Generalmente sí, pero con condiciones. El inquilino puede desistir del contrato una vez transcurridos los primeros 6 meses, notificándolo al arrendador con al menos 30 días de antelación. Si el contrato lo prevé, el arrendador podría reclamar una indemnización equivalente a una mensualidad por cada año pendiente de cumplimiento (o la parte proporcional).
¿Quién paga los gastos de la agencia inmobiliaria?
Según la Ley 12/2023 de Derecho a la Vivienda, los gastos de gestión inmobiliaria y de formalización del contrato corren a cargo del arrendador cuando este es una persona jurídica. Para personas físicas, la normativa también tiende a proteger al inquilino de estos costes, aunque pueden existir matices según el caso concreto.
¿Qué ocurre si el propietario vende el piso mientras yo sigo de inquilino?

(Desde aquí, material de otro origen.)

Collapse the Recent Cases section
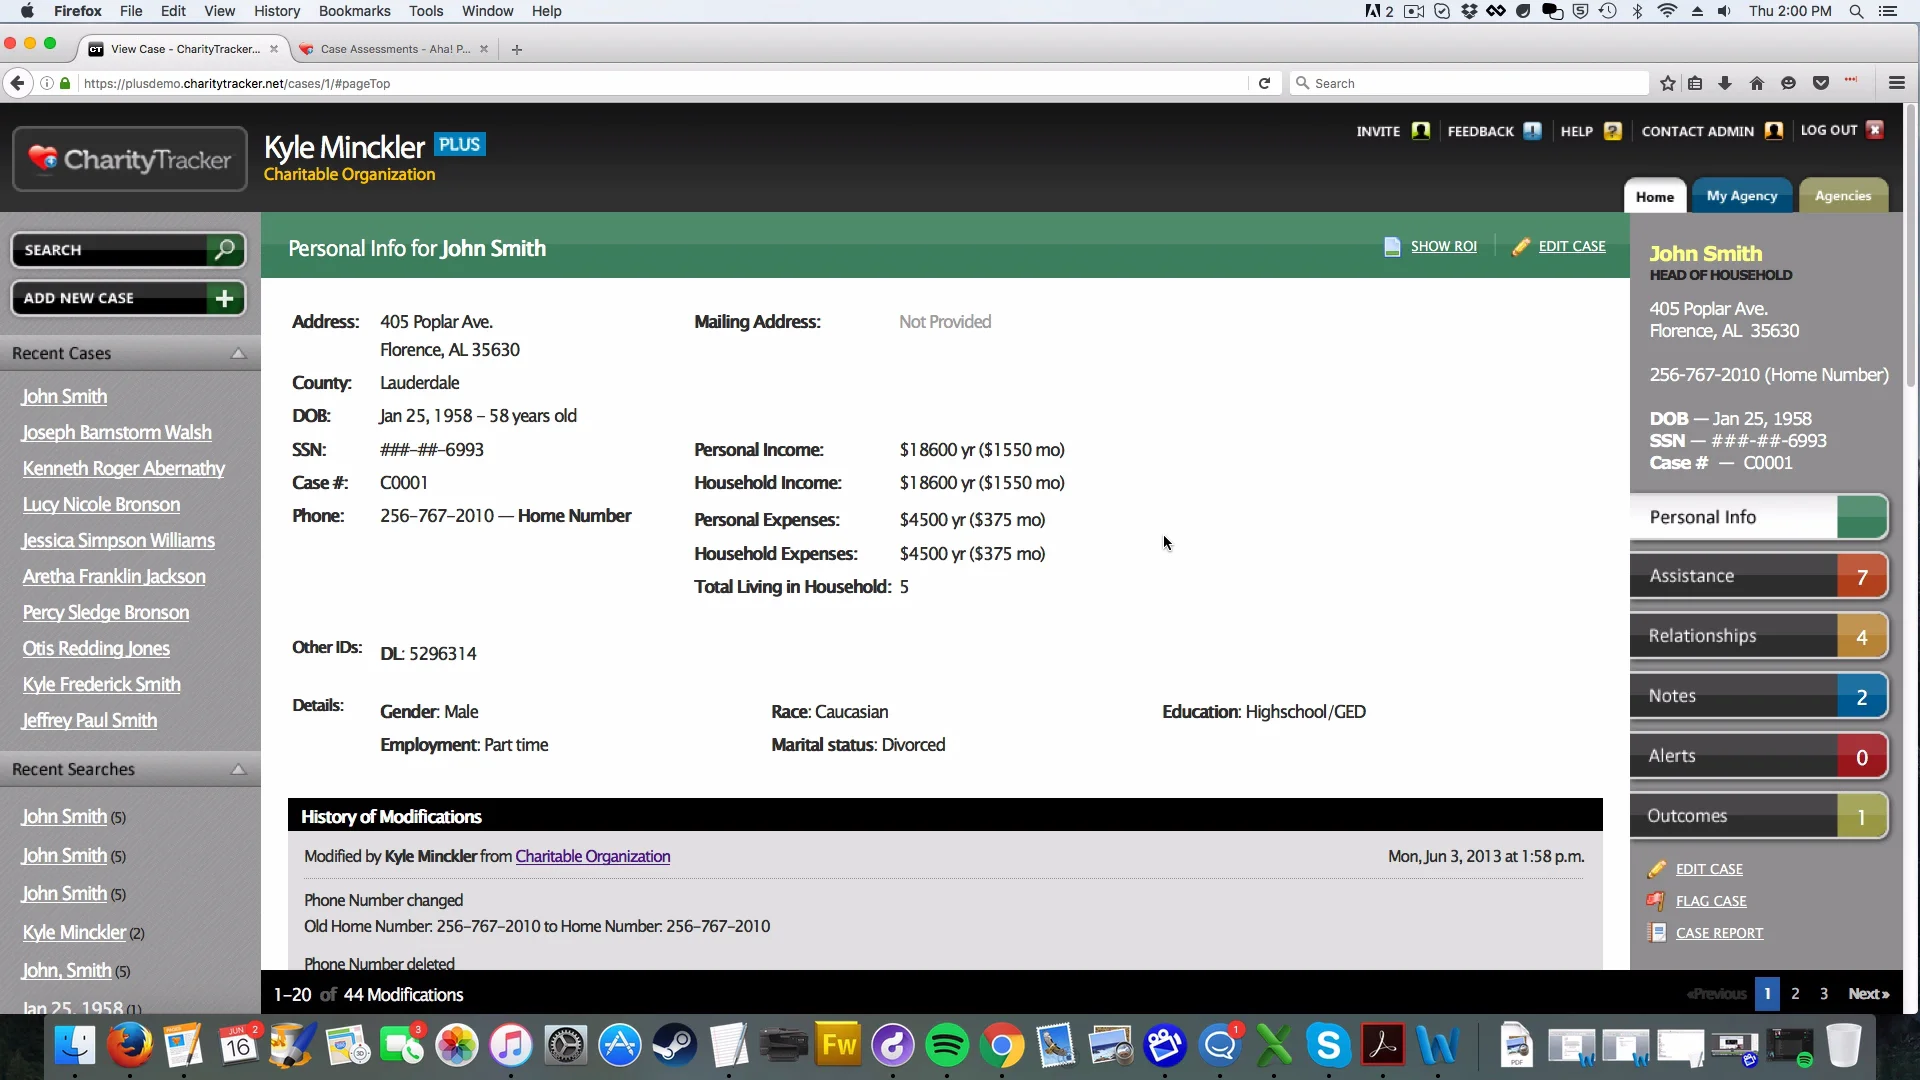This screenshot has height=1080, width=1920. click(x=238, y=353)
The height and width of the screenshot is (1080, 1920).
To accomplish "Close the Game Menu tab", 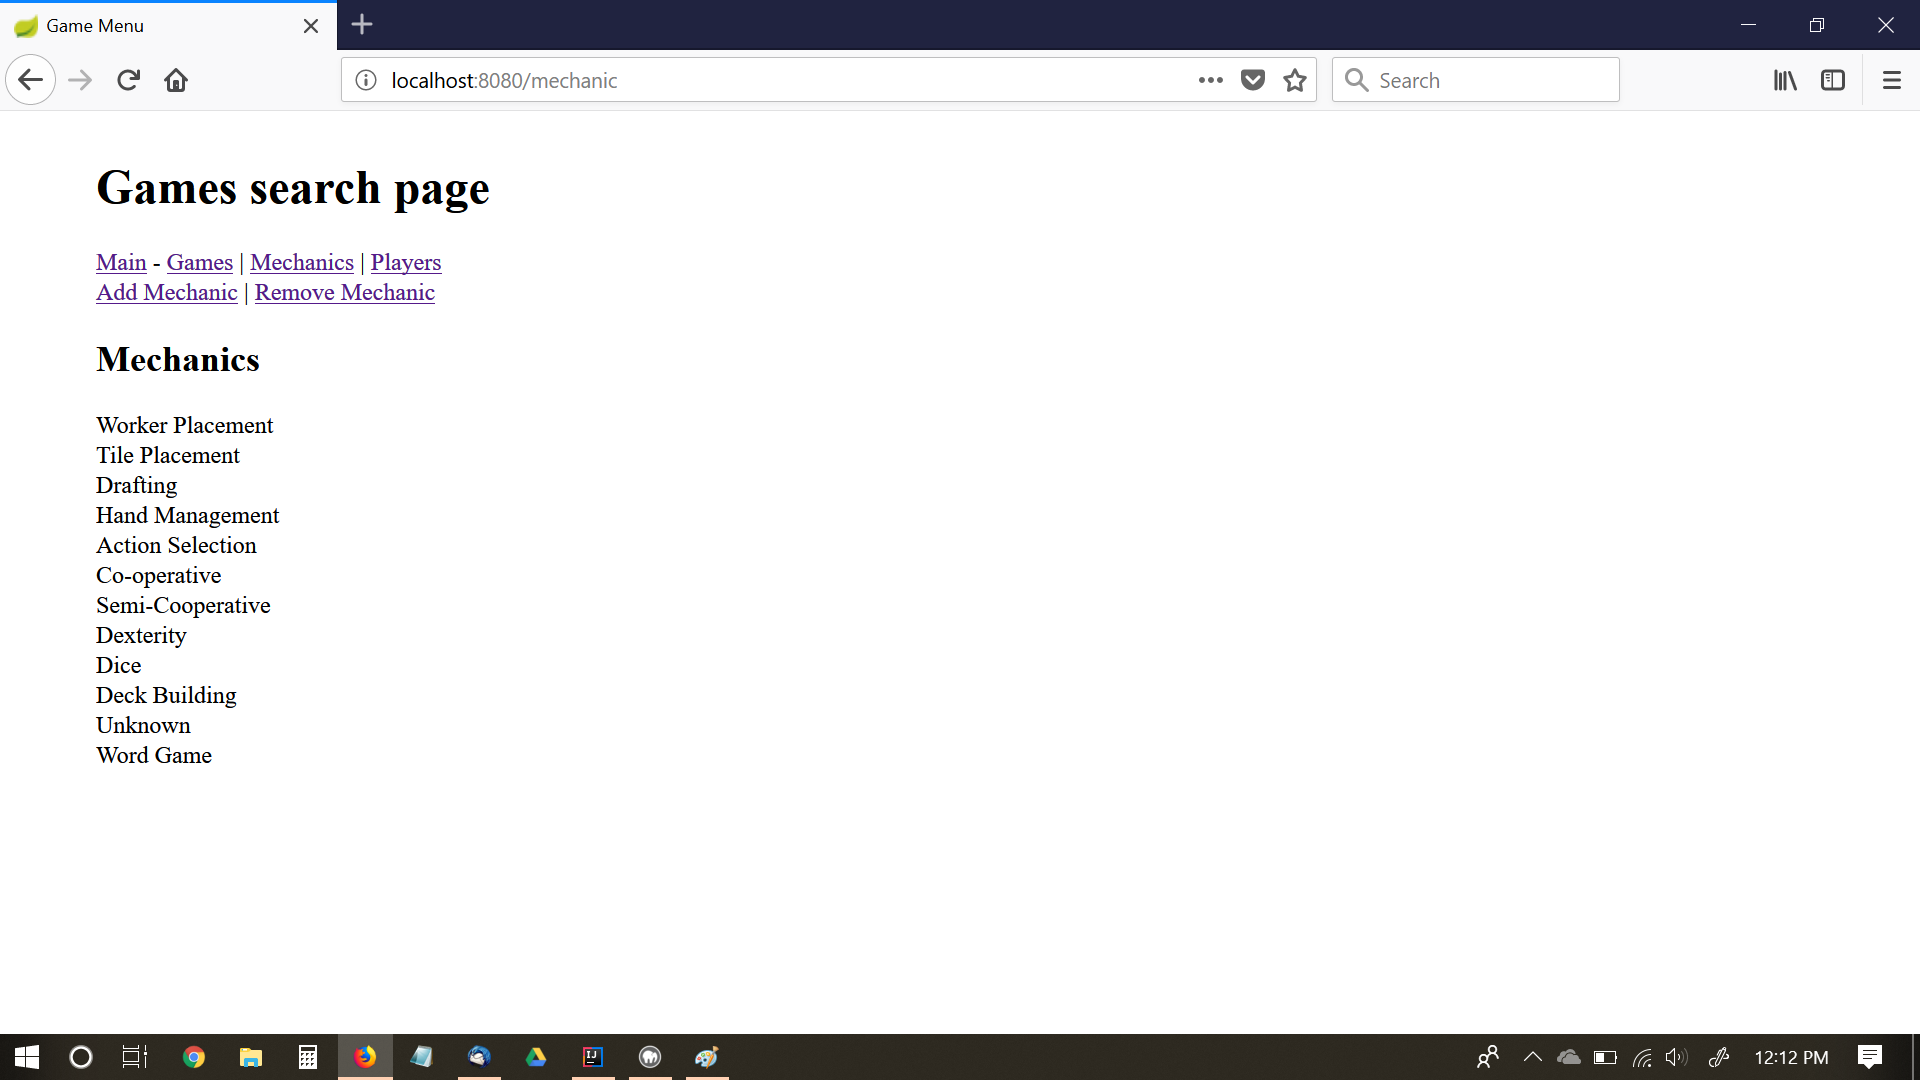I will pyautogui.click(x=311, y=26).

La venta del inmueble no extingue automáticamente el contrato de alquiler. El nuevo propietario queda subrogado en los derechos y obligaciones del arrendador, y el inquilino puede seguir en la vivienda hasta que finalice el contrato. Además, el inquilino suele tener derecho de adquisición preferente (tanteo y retracto) en condiciones equivalentes a las ofrecidas al comprador.
¿Puede el propietario entrar en el piso sin permiso del inquilino?
No. Durante la vigencia del contrato de alquiler, el domicilio del inquilino está protegido por la inviolabilidad del domicilio reconocida en la Constitución Española. El propietario solo puede acceder con consentimiento expreso del inquilino o por resolución judicial, salvo emergencias manifiestas.
¿Varía la regulación del contrato de alquiler según la comunidad autónoma?
Sí, en aspectos relevantes. La LAU 29/1994 es de aplicación general en todo el territorio nacional, pero las comunidades autónomas tienen competencias en materia de habitabilidad, depósito de fianzas, zonas tensionadas y algunas medidas de fomento del alquiler. Es importante revisar la normativa autonómica específica del lugar donde se sitúe el inmueble.